THE INPUT START

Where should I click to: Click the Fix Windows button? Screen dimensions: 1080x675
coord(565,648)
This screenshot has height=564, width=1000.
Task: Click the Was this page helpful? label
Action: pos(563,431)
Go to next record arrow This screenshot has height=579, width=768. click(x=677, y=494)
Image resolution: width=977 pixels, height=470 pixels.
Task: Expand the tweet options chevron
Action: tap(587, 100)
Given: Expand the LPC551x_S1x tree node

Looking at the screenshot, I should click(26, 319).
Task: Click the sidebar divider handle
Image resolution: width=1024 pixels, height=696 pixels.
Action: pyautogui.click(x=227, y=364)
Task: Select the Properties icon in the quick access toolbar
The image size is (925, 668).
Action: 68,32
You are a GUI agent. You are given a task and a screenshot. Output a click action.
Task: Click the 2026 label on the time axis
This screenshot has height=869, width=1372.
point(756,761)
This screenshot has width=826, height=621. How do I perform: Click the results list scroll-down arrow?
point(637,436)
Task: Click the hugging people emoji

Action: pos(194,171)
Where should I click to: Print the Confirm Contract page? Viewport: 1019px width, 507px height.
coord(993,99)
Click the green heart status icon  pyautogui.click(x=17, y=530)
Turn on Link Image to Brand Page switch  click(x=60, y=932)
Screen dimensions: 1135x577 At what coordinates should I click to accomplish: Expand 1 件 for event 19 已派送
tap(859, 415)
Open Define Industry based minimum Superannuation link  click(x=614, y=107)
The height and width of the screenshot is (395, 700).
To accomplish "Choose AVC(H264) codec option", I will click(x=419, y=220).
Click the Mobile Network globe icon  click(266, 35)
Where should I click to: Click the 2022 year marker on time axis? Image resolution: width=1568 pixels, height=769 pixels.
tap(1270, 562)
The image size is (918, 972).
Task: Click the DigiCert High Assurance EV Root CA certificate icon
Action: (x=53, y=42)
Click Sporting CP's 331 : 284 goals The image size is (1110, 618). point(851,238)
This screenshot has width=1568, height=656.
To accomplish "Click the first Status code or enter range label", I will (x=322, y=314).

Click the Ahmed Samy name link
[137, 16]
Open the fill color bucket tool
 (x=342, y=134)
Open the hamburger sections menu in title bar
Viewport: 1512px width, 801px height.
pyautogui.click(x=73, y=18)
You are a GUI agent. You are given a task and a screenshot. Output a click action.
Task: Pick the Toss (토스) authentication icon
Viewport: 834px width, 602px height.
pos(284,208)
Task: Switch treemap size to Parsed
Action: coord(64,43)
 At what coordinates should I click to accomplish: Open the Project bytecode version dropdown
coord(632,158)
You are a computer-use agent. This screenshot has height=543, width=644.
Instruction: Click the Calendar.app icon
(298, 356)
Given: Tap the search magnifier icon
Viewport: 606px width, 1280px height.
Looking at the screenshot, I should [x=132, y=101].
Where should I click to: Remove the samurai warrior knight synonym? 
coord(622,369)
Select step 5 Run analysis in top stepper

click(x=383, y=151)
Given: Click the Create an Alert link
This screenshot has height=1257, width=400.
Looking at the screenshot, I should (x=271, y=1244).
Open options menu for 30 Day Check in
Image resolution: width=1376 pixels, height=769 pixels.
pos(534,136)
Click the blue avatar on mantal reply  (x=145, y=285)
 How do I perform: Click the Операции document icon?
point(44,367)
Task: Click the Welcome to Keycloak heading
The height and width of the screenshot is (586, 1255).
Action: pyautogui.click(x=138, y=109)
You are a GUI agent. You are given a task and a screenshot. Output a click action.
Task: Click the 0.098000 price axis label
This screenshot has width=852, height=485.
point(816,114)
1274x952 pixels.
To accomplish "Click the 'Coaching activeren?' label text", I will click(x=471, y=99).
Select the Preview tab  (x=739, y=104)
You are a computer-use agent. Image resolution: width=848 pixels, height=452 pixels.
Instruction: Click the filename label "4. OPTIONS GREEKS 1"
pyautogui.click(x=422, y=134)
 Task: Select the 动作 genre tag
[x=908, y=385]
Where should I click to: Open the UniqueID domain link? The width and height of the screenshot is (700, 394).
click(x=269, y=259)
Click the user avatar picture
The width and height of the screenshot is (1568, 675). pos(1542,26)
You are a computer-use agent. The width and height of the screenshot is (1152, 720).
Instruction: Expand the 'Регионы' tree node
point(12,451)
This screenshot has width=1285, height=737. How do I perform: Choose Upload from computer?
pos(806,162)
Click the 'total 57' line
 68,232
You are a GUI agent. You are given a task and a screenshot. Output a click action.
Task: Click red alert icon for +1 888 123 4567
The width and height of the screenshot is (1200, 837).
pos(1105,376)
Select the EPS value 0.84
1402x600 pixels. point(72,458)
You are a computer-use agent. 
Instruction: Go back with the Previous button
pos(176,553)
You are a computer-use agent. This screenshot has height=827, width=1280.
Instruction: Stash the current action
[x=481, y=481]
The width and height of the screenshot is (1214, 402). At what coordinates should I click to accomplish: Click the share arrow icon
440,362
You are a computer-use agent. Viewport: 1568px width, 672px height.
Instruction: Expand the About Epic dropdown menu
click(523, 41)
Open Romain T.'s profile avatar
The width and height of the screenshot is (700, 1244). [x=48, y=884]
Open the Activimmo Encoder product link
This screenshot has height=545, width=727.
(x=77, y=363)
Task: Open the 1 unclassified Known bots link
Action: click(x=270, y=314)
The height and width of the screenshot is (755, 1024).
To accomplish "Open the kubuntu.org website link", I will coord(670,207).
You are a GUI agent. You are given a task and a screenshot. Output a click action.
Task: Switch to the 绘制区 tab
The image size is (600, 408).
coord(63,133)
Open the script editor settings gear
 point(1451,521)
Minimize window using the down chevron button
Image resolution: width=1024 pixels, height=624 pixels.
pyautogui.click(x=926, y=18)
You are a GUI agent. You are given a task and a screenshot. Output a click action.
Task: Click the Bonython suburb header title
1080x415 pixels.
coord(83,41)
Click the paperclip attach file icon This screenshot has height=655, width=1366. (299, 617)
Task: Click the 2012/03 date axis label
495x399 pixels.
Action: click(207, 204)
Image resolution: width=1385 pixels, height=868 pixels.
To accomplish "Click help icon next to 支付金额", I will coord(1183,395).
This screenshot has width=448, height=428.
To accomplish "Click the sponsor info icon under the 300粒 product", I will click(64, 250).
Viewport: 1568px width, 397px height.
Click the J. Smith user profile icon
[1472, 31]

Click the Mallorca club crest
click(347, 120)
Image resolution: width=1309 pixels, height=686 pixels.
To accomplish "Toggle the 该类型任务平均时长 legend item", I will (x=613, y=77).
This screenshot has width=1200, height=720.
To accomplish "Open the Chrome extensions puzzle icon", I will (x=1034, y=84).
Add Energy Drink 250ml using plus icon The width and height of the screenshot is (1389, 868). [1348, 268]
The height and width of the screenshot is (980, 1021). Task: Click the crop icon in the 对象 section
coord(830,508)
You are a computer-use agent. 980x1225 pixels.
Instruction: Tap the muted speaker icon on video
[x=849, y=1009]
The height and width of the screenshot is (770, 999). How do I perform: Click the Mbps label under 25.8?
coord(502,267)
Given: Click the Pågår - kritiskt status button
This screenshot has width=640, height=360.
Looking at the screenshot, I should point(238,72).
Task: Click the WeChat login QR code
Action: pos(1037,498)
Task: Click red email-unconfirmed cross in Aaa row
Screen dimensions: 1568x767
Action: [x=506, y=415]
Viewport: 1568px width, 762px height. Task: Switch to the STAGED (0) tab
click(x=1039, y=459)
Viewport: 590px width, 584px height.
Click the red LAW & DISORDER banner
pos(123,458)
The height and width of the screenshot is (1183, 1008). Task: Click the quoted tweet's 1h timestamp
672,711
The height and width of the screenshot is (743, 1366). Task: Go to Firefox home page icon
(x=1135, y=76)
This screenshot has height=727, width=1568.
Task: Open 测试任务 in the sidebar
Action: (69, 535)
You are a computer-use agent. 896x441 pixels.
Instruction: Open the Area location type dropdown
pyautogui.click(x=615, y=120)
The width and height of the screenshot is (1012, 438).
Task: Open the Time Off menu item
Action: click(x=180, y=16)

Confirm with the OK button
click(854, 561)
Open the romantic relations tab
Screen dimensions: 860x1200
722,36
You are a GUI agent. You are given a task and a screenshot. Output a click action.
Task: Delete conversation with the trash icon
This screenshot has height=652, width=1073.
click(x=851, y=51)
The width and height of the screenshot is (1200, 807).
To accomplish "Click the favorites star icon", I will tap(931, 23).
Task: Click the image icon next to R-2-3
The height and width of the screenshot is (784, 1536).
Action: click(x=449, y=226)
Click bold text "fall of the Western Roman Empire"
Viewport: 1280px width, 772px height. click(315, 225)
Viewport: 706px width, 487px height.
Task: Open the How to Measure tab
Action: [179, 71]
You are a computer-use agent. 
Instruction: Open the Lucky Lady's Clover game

THE INPUT END

WHAT IS BEING ASKED:
The response should hold exactly the lines starting at the line with "has height=543, width=644." and ending at the line with "1274x952 pixels.", and no other line of the material above.

ANSWER:
You are a computer-use agent. This screenshot has height=543, width=644.
Instruction: Click the Calendar.app icon
(298, 356)
Given: Tap the search magnifier icon
Viewport: 606px width, 1280px height.
Looking at the screenshot, I should [x=132, y=101].
Where should I click to: Remove the samurai warrior knight synonym? 
coord(622,369)
Select step 5 Run analysis in top stepper

click(x=383, y=151)
Given: Click the Create an Alert link
This screenshot has height=1257, width=400.
Looking at the screenshot, I should (x=271, y=1244).
Open options menu for 30 Day Check in
Image resolution: width=1376 pixels, height=769 pixels.
pos(534,136)
Click the blue avatar on mantal reply  (x=145, y=285)
 How do I perform: Click the Операции document icon?
point(44,367)
Task: Click the Welcome to Keycloak heading
The height and width of the screenshot is (586, 1255).
Action: pyautogui.click(x=138, y=109)
You are a GUI agent. You are given a task and a screenshot. Output a click action.
Task: Click the 0.098000 price axis label
This screenshot has width=852, height=485.
point(816,114)
1274x952 pixels.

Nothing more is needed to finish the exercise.